▶ _TASK GOAL_
Can you write out, word for word, the part of the records below that opens with the line containing "You are a GUI" and closes with the line containing "The width and height of the screenshot is (2224, 906).", including both of those lines?

▶ _INFORMATION SUPPLIED_
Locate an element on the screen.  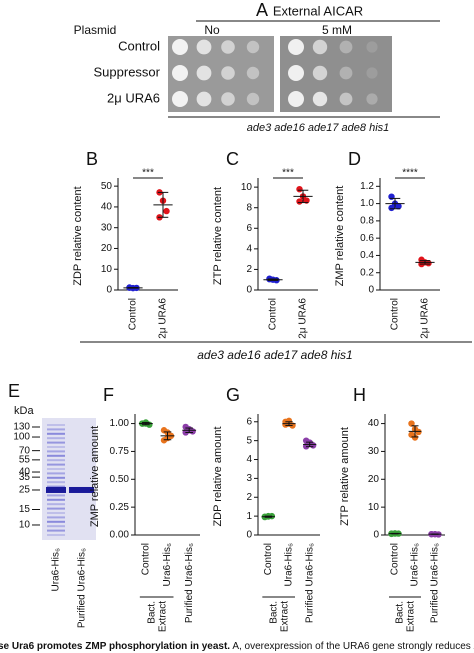
y-tick-label: 5 is located at coordinates (249, 440).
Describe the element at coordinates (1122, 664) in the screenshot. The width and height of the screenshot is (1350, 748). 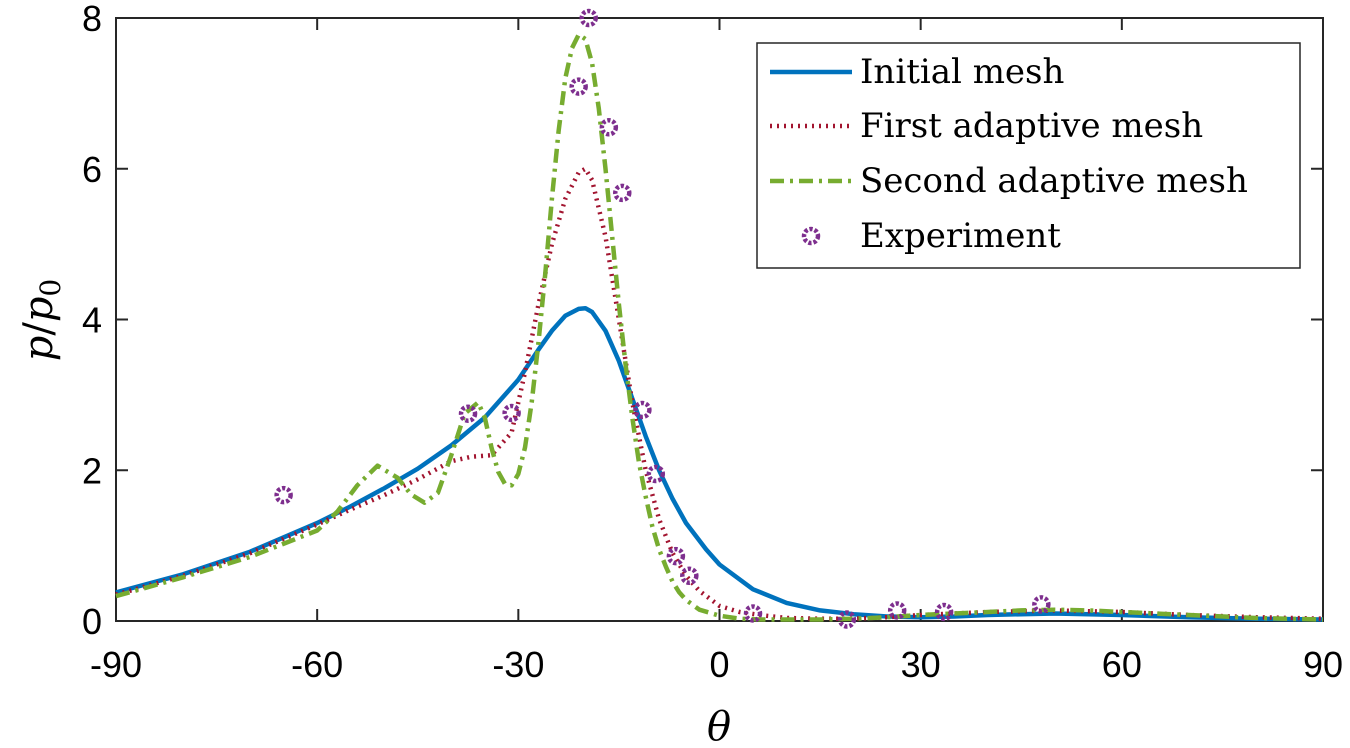
I see `x-tick-label: 60` at that location.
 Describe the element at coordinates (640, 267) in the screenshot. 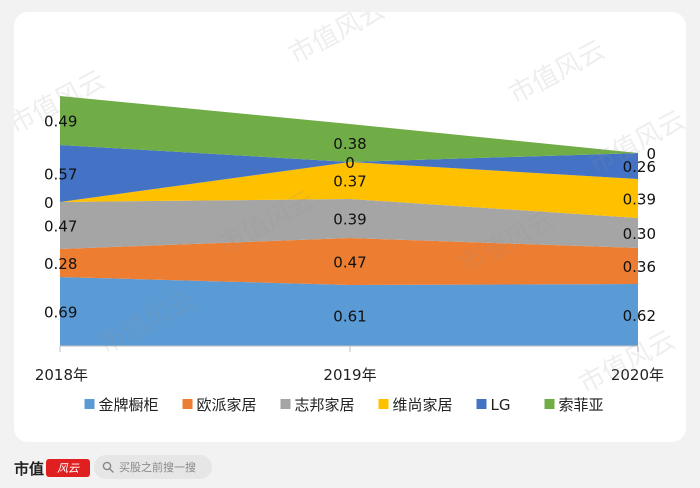

I see `data-label: 0.36` at that location.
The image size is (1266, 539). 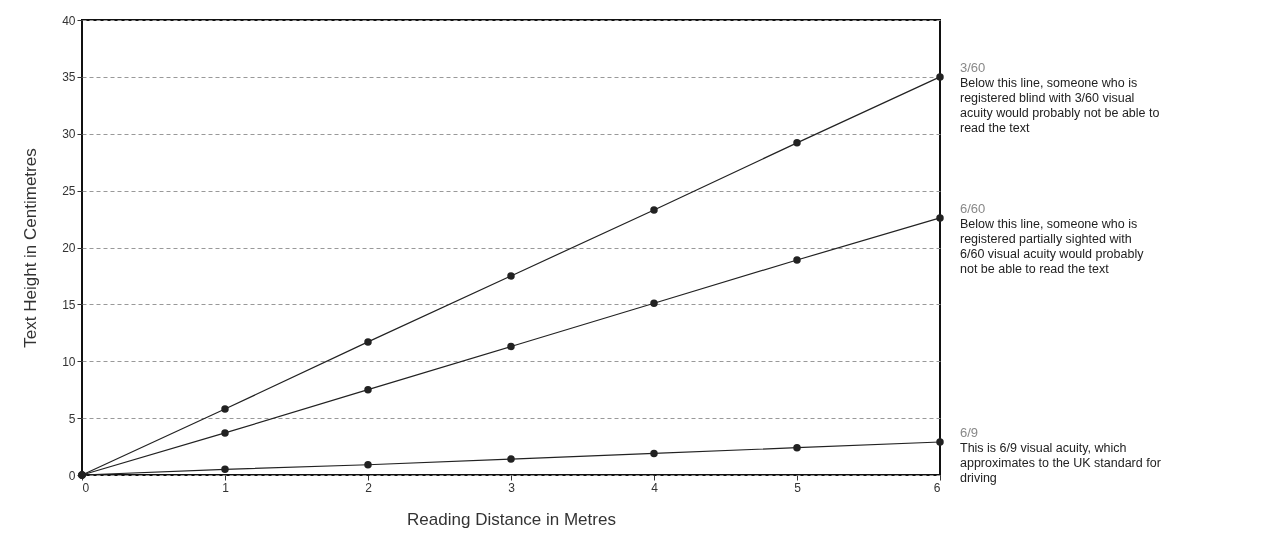 What do you see at coordinates (512, 488) in the screenshot?
I see `x-tick-label: 3` at bounding box center [512, 488].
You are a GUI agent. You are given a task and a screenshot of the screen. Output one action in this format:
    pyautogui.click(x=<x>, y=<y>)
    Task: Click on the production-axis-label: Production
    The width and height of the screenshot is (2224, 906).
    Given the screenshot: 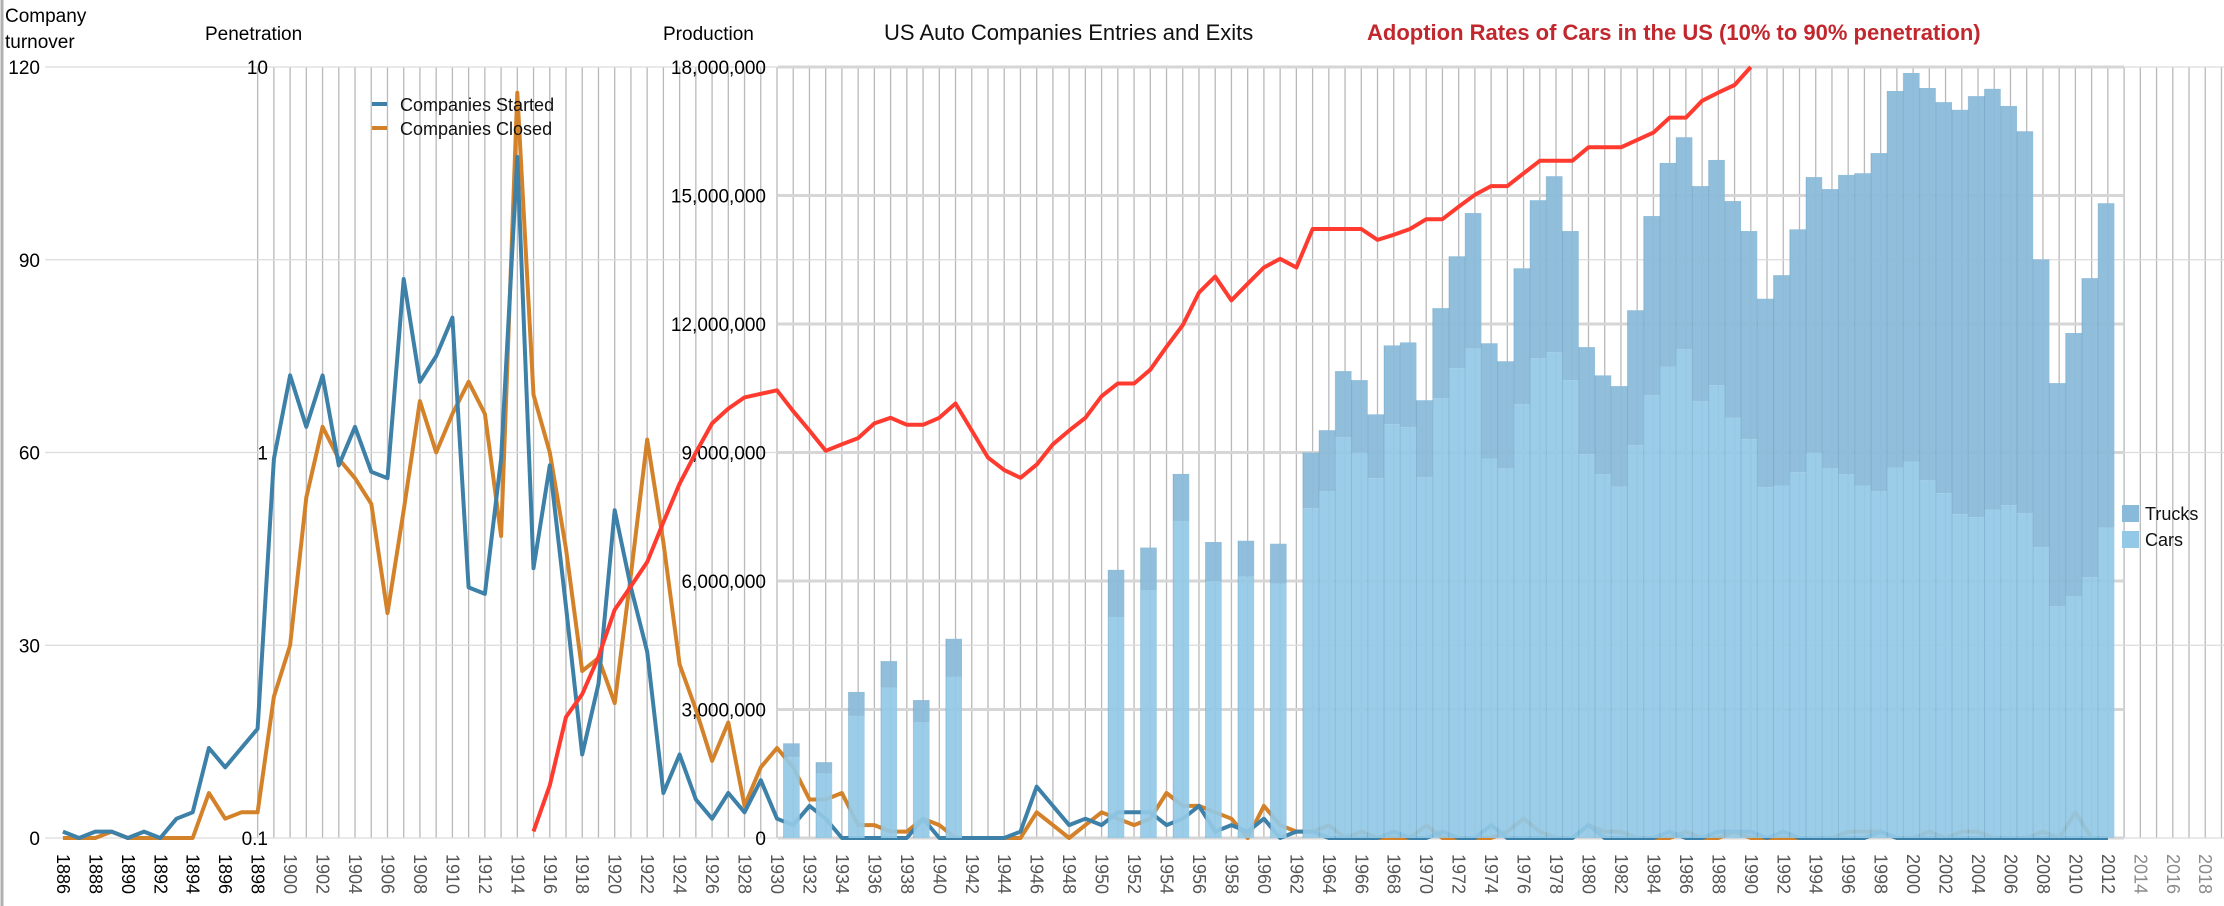 What is the action you would take?
    pyautogui.click(x=708, y=34)
    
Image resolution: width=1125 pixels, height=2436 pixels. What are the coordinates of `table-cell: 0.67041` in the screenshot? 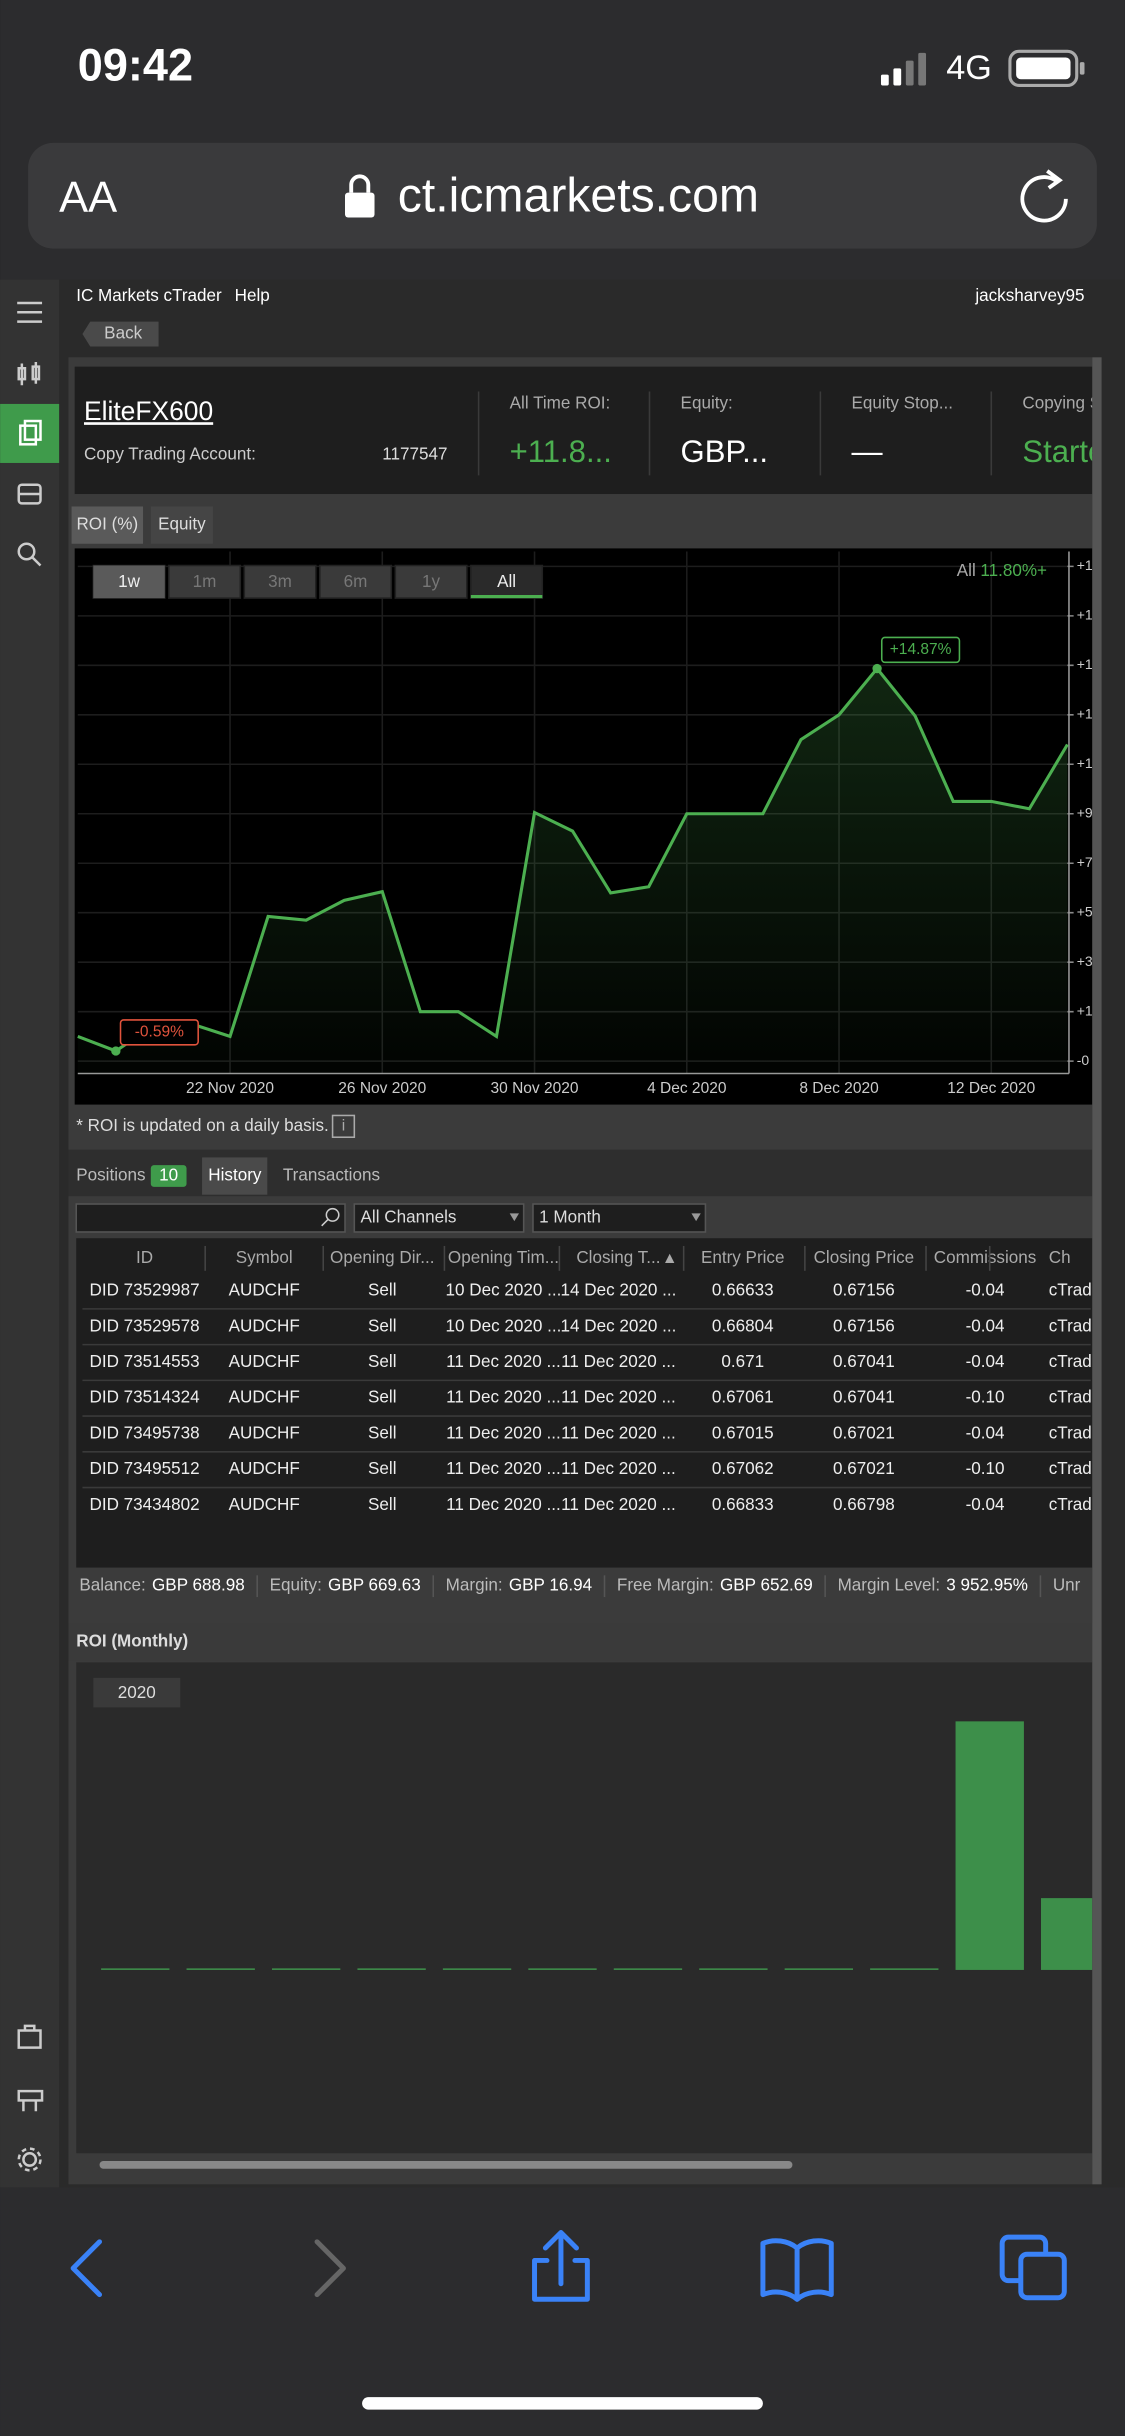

▶ _OUTPUT BELOW_
You are a GUI agent. You are given a task and a screenshot of the screen. Output one action in this format:
    pyautogui.click(x=<x>, y=<y>)
    Task: Click on the production-axis-label: Production
    The width and height of the screenshot is (2224, 906).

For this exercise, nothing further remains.